Problem: I have a "classifier" that uses some arbitrary hypothesis test on observations from one of two known probability distributions:
- $P_0$ (null hypothesis $H_0$) is a zero-mean Gaussian $\mathcal{N}(0,\sigma_0^2)$
- $P_1$ (alternate hypothesis $H_1$) is a mixture of the zero-mean Gaussian from $P_0$ and some other zero-mean Gaussian with a higher variance $p\mathcal{N}(0,\sigma_0^2)+(1-p)\mathcal{N}(0,\sigma_1^2)$ where $\sigma_0^2<\sigma_1^2$
The parameters $\sigma_0^2$, $\sigma_1^2$, and $p$ are assumed to be known. Think of it as testing a machine. $H_0$ means that the machine is operating in good state, and $H_1$ means that the machine needs service.
The "classifier" is allowed some fixed Type I Error $\alpha$. I am interested in determining how the lower bound on Type II Error $\beta$ behaves as I use more observations. Specifically, I am interested in how the lower bound on $\beta$ decreases for each additional observation. Reason for this is that there is cost per each observation I make.

━━━━━━━━

# [Task requirements]
1. Answer these questions about the hypothesis-testing problem:
(a) What distribution does $P_0$ follow?
(b) In the machine analogy, what does $H_1$ mean?
(c) What reason is given for caring how the lower bound on $\beta$ decreases with each additional observation?
2. Write the next part of the hypothesis-testing problem, picking up after its final sentence.
The items are not needed for any of the work here.

# [Record excerpts]
━━━━━━━━

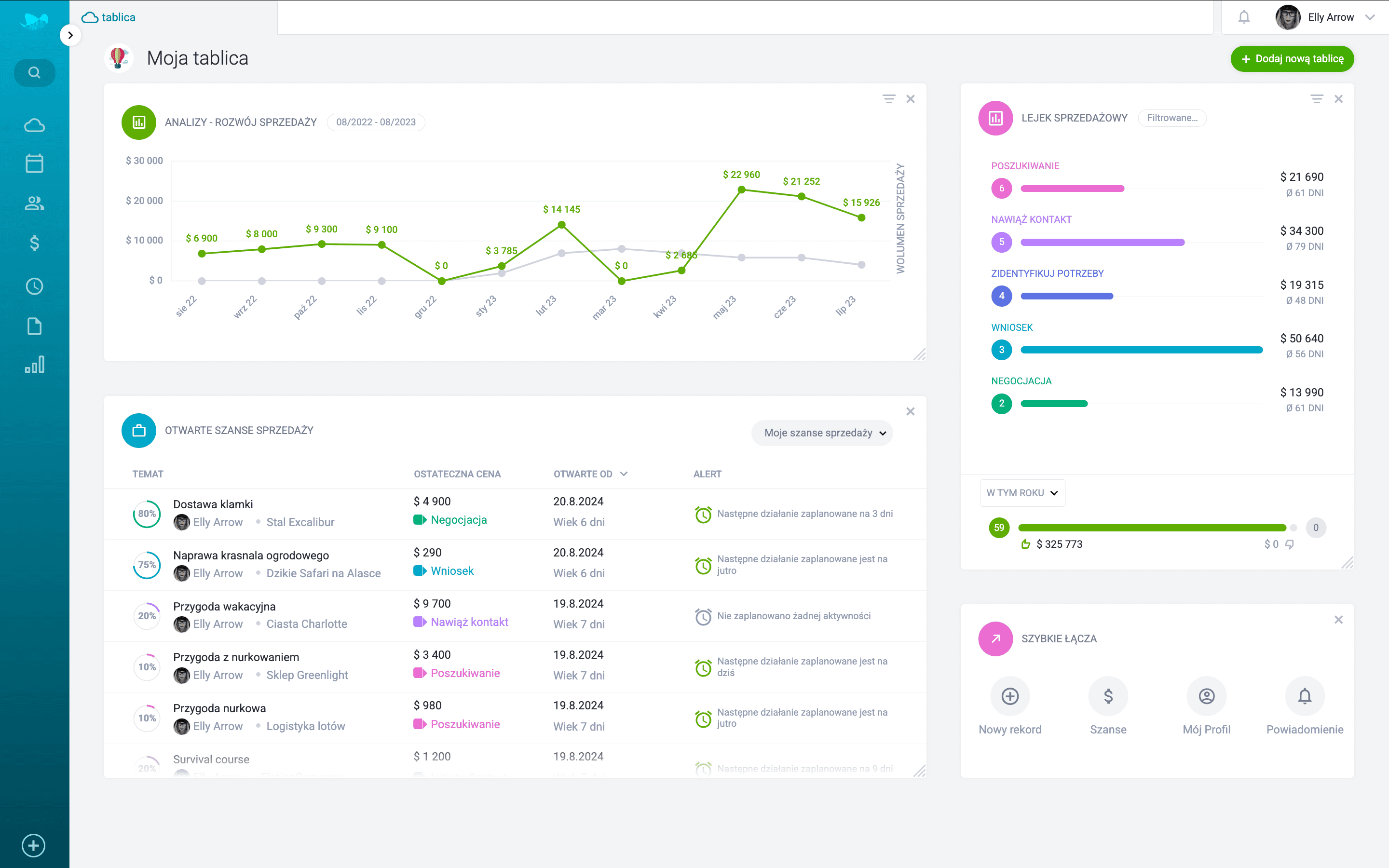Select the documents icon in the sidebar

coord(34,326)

━━━━━━━━

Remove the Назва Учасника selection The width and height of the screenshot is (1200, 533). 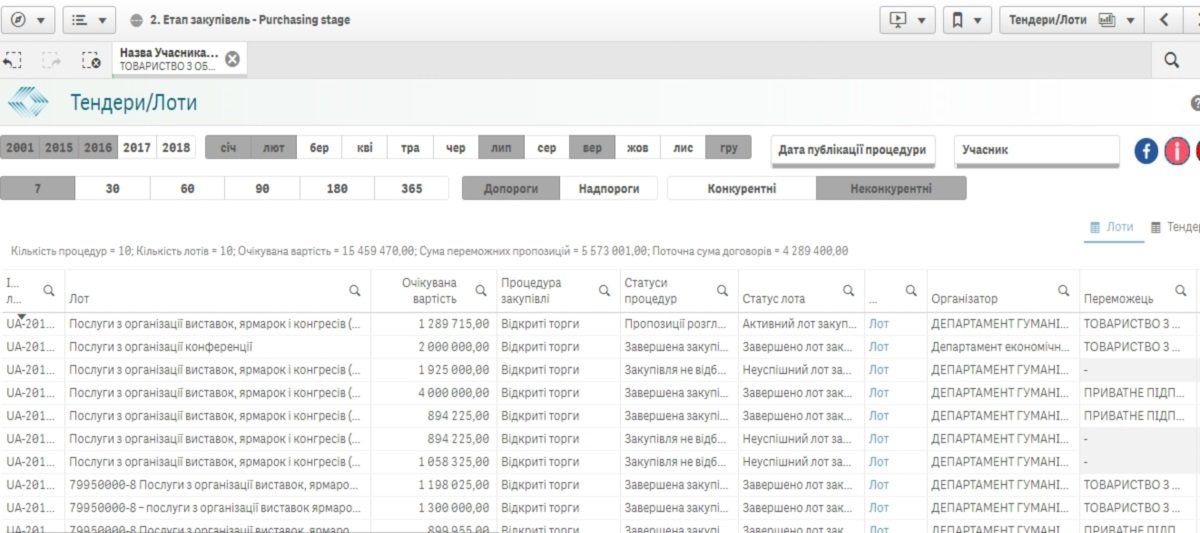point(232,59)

━━━━━━━━

# [Responses]
1.
(a) A zero-mean Gaussian, $\mathcal{N}(0,\sigma_0^2)$.
(b) The machine needs service.
(c) There is a cost for each observation made.

2.
Question: I am trying to find how much I can lower the lower bound on $\beta$ with each additional observation, and knowing the parameters $\sigma_0^2$, $\sigma_1^2$, and $p$ of the distributions being tested. Can it be related to the sum of errors for a single observation?
Prior knowledge: For a single observation, I know that I can bound the sum of errors $\alpha+\beta\geq 1-TV(P_0,P_1)$ where $TV$ is total variation distance per question I asked at math.SE. The total variation between the two distributions in my problem is actually quite nice, as it's just $pTV(\mathcal{N}(0,\sigma_0^2),\mathcal{N}(0,\sigma_1^2))$. I also know that I can upper-bound $TV$ by the square root of half of Kullback-Leibler divergence using Pinsker's Inequality (there are additional benefits to using KL bound which are out of scope of this question...) However, I do not know how to relate the bound on one observation to lowering of the bound with an additional observation.
My mathematical sophistication: I have graduate-level background in probability theory (the M.S. Engineering course). I also have graduate-level background in information theory and signal theory. Unfortunately, I have very limited knowledge of measure theory...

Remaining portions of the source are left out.